The National Missile Defense System is designed to protect the United States from a limited intercontinental ballistic missile attack. It would consist of integrated ground-based interceptors; command, control and communication systems; X-band radars and upgraded early warning radars. The 20-year life cycle cost of the system is estimated at $38 billion.
Cohen said he expected missile defense would be on the agenda in Beijing since Chinese leaders oppose U.S. plans to deploy theater and national systems. He said he planned to stress that the proliferation of missile technology continues to pose an evolving threat to U.S. security and that the United States will continue developing both systems.
The administration wants to develop these systems within the context of the ABM Treaty to the extent that the treaty can be modified to accommodate it, he said.
"As long as the threats continue to exist, we're going to have to have defenses against them," he said. "We will always depend up deterrence. That will be our very first line of defense. We will send a signal to every country that should they ever launch a missile at the United States, they would experience very serious consequences as a result."
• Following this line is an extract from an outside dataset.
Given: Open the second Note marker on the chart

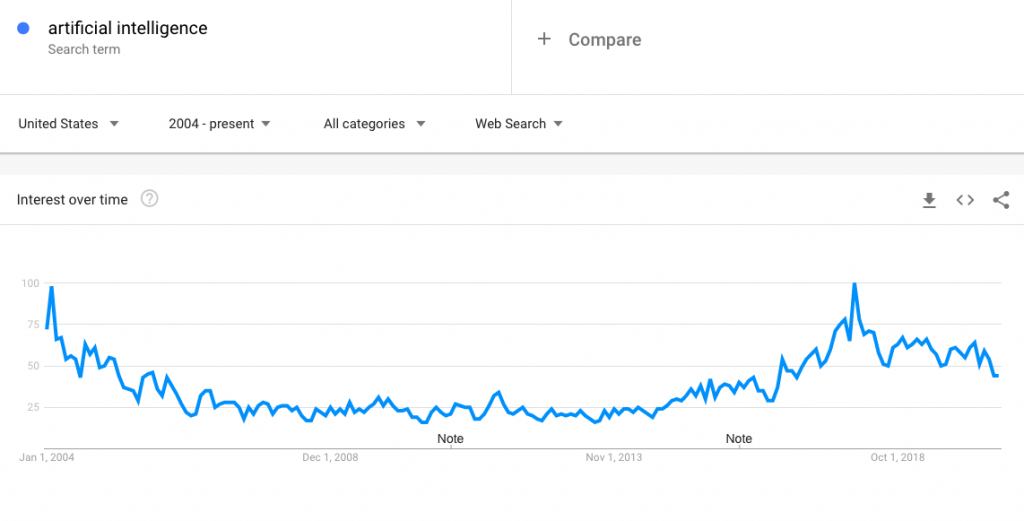Looking at the screenshot, I should pyautogui.click(x=739, y=439).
Using Iraqi leader Saddam Hussein's aggression as an example, Cohen said U.S. leaders would never want to be in a position of being blackmailed or prevented from protecting U.S. security interests in a conventional way.
"That's not to suggest that we would be dissuaded from taking action to protect vital national interests," he added. "But it certainly may cause a different calculation on the part of our allies. I don't want to see the United States or our allies being put in that position."
Generally speaking, Cohen said, the United States is concerned about the transfer of technology to Iran and other Middle East countries. He said Pakistan continues to acquire technology that could contribute to increasing tensions on the Indian subcontinent.
"Basically, what we're trying to do is restrict the dissemination of this kind of technology to any other countries," he said.
Cohen said he would follow-up what the State Department has already indicated to the Chinese: "We need to curb the proliferation of missile technology. China has agreed to the principles. They haven't signed the missile technology control regime, but they have agreed to abide by it, as such."
During earlier visits to China, Cohen said he raised U.S. concerns about the transfer of anti-ship cruise missile technology to Iran. "They have abided by the agreement they made the last time I was here as far as the shipment of cruise missiles to the Iranians," he said.
"They also agreed to suspend the transfer of nuclear technology to the Iranians. So I will continue to raise those issues and see if we can't get continued cooperation."